An estimated more than 12,000 animals were caught in Ireland between 1947 and 1975. Populations declined sharply in some regions. Because the basking shark grows slowly and produces only a few young, populations recovered only very slowly.

Modern threats from human activities

Targeted fishing for Cetorhinus maximus is now banned in many countries. Nevertheless, risks remain. Bycatch in drift nets and collisions with vessels are among the most frequently documented threats. Because of its slow swimming and frequent presence near the surface, the basking shark is particularly vulnerable to boat traffic.

Additionally, shifts in plankton distribution caused by climate change affect the species’ seasonal occurrence. Tourist activities such as uncontrolled approaches by speedboats can cause stress and alter natural behaviour.

Legal protection status

The basking shark is protected internationally. It is listed in Appendix II of the Washington Convention on International Trade in Endangered Species (CITES). International trade in products of this species is therefore strictly regulated. There is a complete ban on fishing in the European Union.
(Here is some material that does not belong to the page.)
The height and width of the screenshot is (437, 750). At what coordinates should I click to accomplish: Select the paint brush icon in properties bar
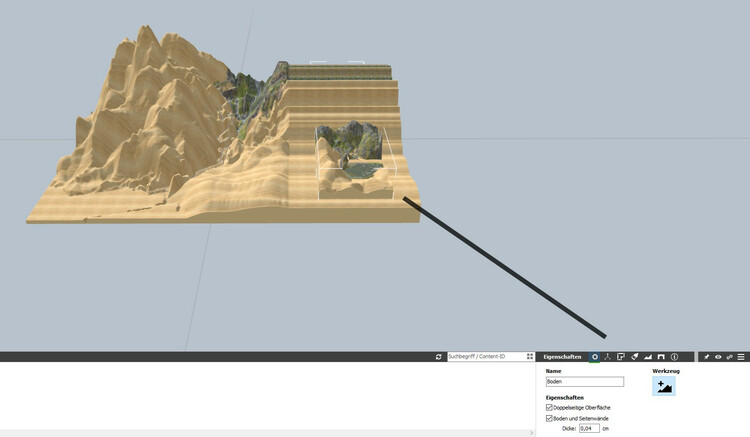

The species is also protected under national law in the United Kingdom and in Canada.

The International Union for Conservation of Nature (IUCN) lists Cetorhinus maximus as Endangered. This is based on documented population declines in several ocean regions. Conservation measures focus on fishing bans, monitoring of vessel traffic in known aggregation areas and the regulation of ecotourism.

Basking shark tourism and research

In regions such as Scotland, the Isle of Man and off the coast of Canada, regulated wildlife tourism has developed. Observation tours bring economic revenue and promote support for conservation programmes. Operators are subject to codes of conduct that specify minimum distances and restricted boat speeds.

Scientific projects use satellite tags to document migratory movements. Such data show that individual animals travel long distances between national waters. International cooperation is therefore crucial for effective protection.

The relationship between the whale shark and humans has fundamentally changed over the past hundred years. What was once an economically exploited resource has become a protected species, whose conservation is increasingly a priority.